# About this exercise:
Your answer must be the records below, printed exactly.

Excerpts from a dataset

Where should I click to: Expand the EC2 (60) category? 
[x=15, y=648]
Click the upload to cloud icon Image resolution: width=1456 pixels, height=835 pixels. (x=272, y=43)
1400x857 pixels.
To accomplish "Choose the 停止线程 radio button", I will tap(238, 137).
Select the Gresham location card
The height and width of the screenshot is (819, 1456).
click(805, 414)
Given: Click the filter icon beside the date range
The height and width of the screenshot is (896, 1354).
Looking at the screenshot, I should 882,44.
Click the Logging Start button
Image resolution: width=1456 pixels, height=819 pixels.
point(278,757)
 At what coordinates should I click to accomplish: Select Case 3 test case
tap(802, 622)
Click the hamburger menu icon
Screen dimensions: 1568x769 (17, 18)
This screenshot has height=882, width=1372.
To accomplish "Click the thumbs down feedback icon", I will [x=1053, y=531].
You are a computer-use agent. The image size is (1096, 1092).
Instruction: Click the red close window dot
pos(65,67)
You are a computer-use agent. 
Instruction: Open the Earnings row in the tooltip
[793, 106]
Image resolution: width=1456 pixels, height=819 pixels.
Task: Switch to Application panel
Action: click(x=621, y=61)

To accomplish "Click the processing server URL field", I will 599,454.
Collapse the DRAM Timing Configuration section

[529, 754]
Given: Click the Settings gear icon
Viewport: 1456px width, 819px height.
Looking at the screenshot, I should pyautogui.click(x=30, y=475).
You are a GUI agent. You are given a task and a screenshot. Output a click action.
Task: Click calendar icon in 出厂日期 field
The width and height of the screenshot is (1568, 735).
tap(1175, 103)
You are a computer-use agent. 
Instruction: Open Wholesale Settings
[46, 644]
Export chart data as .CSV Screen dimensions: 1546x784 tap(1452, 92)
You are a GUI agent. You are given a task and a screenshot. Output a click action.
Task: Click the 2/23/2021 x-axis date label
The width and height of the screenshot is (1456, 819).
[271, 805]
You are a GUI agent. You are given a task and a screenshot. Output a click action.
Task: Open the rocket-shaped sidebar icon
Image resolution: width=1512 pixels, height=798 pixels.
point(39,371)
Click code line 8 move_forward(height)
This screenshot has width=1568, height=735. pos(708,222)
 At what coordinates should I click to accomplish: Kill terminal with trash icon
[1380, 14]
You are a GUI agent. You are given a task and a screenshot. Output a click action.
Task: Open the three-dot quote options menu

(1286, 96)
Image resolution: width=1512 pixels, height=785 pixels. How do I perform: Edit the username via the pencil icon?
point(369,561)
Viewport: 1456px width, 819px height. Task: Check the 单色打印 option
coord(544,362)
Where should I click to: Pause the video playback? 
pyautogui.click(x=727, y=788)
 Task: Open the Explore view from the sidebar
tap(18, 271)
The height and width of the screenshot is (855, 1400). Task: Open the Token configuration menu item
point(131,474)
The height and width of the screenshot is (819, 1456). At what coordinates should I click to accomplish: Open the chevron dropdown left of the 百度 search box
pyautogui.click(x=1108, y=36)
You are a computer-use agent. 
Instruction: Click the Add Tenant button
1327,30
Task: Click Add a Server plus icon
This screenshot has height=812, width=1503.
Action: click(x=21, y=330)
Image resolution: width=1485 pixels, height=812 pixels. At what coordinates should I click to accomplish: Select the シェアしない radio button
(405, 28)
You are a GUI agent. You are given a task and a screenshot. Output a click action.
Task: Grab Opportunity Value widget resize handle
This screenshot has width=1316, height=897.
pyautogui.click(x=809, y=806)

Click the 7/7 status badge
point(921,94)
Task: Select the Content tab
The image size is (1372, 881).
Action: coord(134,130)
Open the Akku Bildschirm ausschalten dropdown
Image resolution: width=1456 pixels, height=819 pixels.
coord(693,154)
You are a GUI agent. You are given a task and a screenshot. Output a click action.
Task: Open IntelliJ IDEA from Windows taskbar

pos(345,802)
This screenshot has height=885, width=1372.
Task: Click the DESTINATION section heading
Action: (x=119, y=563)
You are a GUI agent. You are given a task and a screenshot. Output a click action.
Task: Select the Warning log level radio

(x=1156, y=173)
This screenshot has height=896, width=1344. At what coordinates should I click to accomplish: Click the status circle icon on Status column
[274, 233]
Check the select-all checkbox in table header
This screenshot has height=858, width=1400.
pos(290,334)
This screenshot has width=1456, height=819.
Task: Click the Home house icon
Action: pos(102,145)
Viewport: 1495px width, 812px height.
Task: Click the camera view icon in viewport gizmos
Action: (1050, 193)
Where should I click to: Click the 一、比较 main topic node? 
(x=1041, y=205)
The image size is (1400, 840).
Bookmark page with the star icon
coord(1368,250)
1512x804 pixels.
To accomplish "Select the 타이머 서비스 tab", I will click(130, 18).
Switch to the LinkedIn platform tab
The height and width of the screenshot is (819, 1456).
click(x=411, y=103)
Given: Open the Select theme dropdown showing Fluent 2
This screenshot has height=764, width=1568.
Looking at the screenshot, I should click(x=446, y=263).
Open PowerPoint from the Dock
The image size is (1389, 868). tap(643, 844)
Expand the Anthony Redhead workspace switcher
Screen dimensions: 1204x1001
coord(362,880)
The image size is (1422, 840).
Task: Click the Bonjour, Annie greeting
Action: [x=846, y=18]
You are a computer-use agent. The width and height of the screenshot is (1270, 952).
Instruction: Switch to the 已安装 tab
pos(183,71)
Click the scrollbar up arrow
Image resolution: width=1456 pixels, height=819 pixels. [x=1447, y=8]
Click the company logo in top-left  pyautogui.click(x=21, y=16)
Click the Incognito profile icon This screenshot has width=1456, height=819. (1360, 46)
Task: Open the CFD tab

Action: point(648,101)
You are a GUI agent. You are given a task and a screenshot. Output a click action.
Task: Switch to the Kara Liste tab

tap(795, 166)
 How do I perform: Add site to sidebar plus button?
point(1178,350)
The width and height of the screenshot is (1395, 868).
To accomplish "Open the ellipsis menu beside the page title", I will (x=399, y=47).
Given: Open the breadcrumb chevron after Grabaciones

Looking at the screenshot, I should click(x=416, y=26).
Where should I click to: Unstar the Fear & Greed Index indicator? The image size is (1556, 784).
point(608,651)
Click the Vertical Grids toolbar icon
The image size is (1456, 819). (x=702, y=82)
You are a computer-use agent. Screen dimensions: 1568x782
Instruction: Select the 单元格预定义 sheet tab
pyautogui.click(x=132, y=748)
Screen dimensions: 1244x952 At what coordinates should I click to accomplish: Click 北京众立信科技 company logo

# Completed exercise:
Where should I click to: Expand the EC2 (60) category? 
[x=15, y=648]
Click the upload to cloud icon Image resolution: width=1456 pixels, height=835 pixels. (x=272, y=43)
1400x857 pixels.
To accomplish "Choose the 停止线程 radio button", I will tap(238, 137).
Select the Gresham location card
The height and width of the screenshot is (819, 1456).
click(805, 414)
Given: Click the filter icon beside the date range
The height and width of the screenshot is (896, 1354).
Looking at the screenshot, I should 882,44.
Click the Logging Start button
Image resolution: width=1456 pixels, height=819 pixels.
point(278,757)
 At what coordinates should I click to accomplish: Select Case 3 test case
tap(802, 622)
Click the hamburger menu icon
Screen dimensions: 1568x769 (17, 18)
This screenshot has height=882, width=1372.
To accomplish "Click the thumbs down feedback icon", I will [x=1053, y=531].
You are a computer-use agent. The image size is (1096, 1092).
Instruction: Click the red close window dot
pos(65,67)
You are a computer-use agent. 
Instruction: Open the Earnings row in the tooltip
[793, 106]
Image resolution: width=1456 pixels, height=819 pixels.
Task: Switch to Application panel
Action: click(x=621, y=61)

To accomplish "Click the processing server URL field", I will 599,454.
Collapse the DRAM Timing Configuration section

[529, 754]
Given: Click the Settings gear icon
Viewport: 1456px width, 819px height.
Looking at the screenshot, I should pyautogui.click(x=30, y=475).
You are a GUI agent. You are given a task and a screenshot. Output a click action.
Task: Click calendar icon in 出厂日期 field
The width and height of the screenshot is (1568, 735).
tap(1175, 103)
You are a computer-use agent. 
Instruction: Open Wholesale Settings
[46, 644]
Export chart data as .CSV Screen dimensions: 1546x784 tap(1452, 92)
You are a GUI agent. You are given a task and a screenshot. Output a click action.
Task: Click the 2/23/2021 x-axis date label
The width and height of the screenshot is (1456, 819).
[271, 805]
You are a GUI agent. You are given a task and a screenshot. Output a click action.
Task: Open the rocket-shaped sidebar icon
Image resolution: width=1512 pixels, height=798 pixels.
point(39,371)
Click code line 8 move_forward(height)
This screenshot has width=1568, height=735. pos(708,222)
 At what coordinates should I click to accomplish: Kill terminal with trash icon
[1380, 14]
You are a GUI agent. You are given a task and a screenshot. Output a click action.
Task: Open the three-dot quote options menu

(1286, 96)
Image resolution: width=1512 pixels, height=785 pixels. How do I perform: Edit the username via the pencil icon?
point(369,561)
Viewport: 1456px width, 819px height. Task: Check the 单色打印 option
coord(544,362)
Where should I click to: Pause the video playback? 
pyautogui.click(x=727, y=788)
 Task: Open the Explore view from the sidebar
tap(18, 271)
The height and width of the screenshot is (855, 1400). Task: Open the Token configuration menu item
point(131,474)
The height and width of the screenshot is (819, 1456). At what coordinates should I click to accomplish: Open the chevron dropdown left of the 百度 search box
pyautogui.click(x=1108, y=36)
You are a computer-use agent. 
Instruction: Click the Add Tenant button
1327,30
Task: Click Add a Server plus icon
This screenshot has height=812, width=1503.
Action: click(x=21, y=330)
Image resolution: width=1485 pixels, height=812 pixels. At what coordinates should I click to accomplish: Select the シェアしない radio button
(405, 28)
You are a GUI agent. You are given a task and a screenshot. Output a click action.
Task: Grab Opportunity Value widget resize handle
This screenshot has width=1316, height=897.
pyautogui.click(x=809, y=806)

Click the 7/7 status badge
point(921,94)
Task: Select the Content tab
The image size is (1372, 881).
Action: coord(134,130)
Open the Akku Bildschirm ausschalten dropdown
Image resolution: width=1456 pixels, height=819 pixels.
coord(693,154)
You are a GUI agent. You are given a task and a screenshot. Output a click action.
Task: Open IntelliJ IDEA from Windows taskbar

pos(345,802)
This screenshot has height=885, width=1372.
Task: Click the DESTINATION section heading
Action: (x=119, y=563)
You are a GUI agent. You are given a task and a screenshot. Output a click action.
Task: Select the Warning log level radio

(x=1156, y=173)
This screenshot has height=896, width=1344. At what coordinates should I click to accomplish: Click the status circle icon on Status column
[274, 233]
Check the select-all checkbox in table header
This screenshot has height=858, width=1400.
pos(290,334)
This screenshot has width=1456, height=819.
Task: Click the Home house icon
Action: pos(102,145)
Viewport: 1495px width, 812px height.
Task: Click the camera view icon in viewport gizmos
Action: (1050, 193)
Where should I click to: Click the 一、比较 main topic node? 
(x=1041, y=205)
The image size is (1400, 840).
Bookmark page with the star icon
coord(1368,250)
1512x804 pixels.
To accomplish "Select the 타이머 서비스 tab", I will click(130, 18).
Switch to the LinkedIn platform tab
The height and width of the screenshot is (819, 1456).
click(x=411, y=103)
Given: Open the Select theme dropdown showing Fluent 2
This screenshot has height=764, width=1568.
Looking at the screenshot, I should click(x=446, y=263).
Open PowerPoint from the Dock
The image size is (1389, 868). tap(643, 844)
Expand the Anthony Redhead workspace switcher
Screen dimensions: 1204x1001
coord(362,880)
The image size is (1422, 840).
Task: Click the Bonjour, Annie greeting
Action: [x=846, y=18]
You are a computer-use agent. The width and height of the screenshot is (1270, 952).
Instruction: Switch to the 已安装 tab
pos(183,71)
Click the scrollbar up arrow
Image resolution: width=1456 pixels, height=819 pixels. [x=1447, y=8]
Click the company logo in top-left  pyautogui.click(x=21, y=16)
Click the Incognito profile icon This screenshot has width=1456, height=819. (1360, 46)
Task: Open the CFD tab

Action: point(648,101)
You are a GUI agent. You are given a task and a screenshot. Output a click action.
Task: Switch to the Kara Liste tab

tap(795, 166)
 How do I perform: Add site to sidebar plus button?
point(1178,350)
The width and height of the screenshot is (1395, 868).
To accomplish "Open the ellipsis menu beside the page title", I will (x=399, y=47).
Given: Open the breadcrumb chevron after Grabaciones

Looking at the screenshot, I should click(x=416, y=26).
Where should I click to: Unstar the Fear & Greed Index indicator? The image size is (1556, 784).
point(608,651)
Click the Vertical Grids toolbar icon
The image size is (1456, 819). (x=702, y=82)
You are a computer-use agent. Screen dimensions: 1568x782
Instruction: Select the 单元格预定义 sheet tab
pyautogui.click(x=132, y=748)
Screen dimensions: 1244x952 At what coordinates should I click to accomplish: Click 北京众立信科技 company logo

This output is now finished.